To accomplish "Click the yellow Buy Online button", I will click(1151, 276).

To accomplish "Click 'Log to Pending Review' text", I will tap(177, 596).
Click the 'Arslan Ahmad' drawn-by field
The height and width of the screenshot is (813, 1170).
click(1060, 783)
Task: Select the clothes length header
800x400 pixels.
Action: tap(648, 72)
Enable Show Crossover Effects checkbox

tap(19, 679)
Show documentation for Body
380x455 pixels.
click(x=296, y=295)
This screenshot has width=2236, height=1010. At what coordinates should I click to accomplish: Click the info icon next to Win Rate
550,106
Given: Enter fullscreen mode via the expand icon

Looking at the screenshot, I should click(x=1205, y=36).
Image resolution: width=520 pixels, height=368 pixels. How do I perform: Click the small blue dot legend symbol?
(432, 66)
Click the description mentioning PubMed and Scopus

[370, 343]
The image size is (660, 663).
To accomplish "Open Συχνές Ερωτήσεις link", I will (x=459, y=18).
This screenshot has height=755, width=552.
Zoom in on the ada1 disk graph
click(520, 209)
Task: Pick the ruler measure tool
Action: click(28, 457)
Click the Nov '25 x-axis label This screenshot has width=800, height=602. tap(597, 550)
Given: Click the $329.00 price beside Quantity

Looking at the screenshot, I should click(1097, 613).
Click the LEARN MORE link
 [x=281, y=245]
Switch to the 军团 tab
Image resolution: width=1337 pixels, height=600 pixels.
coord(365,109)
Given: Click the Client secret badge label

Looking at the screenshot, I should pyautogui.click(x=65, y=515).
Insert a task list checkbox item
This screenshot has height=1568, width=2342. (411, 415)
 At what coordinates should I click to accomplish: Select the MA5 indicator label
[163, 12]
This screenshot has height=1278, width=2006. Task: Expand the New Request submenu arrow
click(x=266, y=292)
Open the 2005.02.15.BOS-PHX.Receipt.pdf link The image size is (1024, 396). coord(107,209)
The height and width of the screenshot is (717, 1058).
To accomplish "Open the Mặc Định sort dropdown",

INSTRUCTIONS FOR THE TASK: Pull out each line above that contains the word "Select".

SOLUTION BELOW:
Task: Select the clothes length header
 At what coordinates should I click to accomplish: Select the MA5 indicator label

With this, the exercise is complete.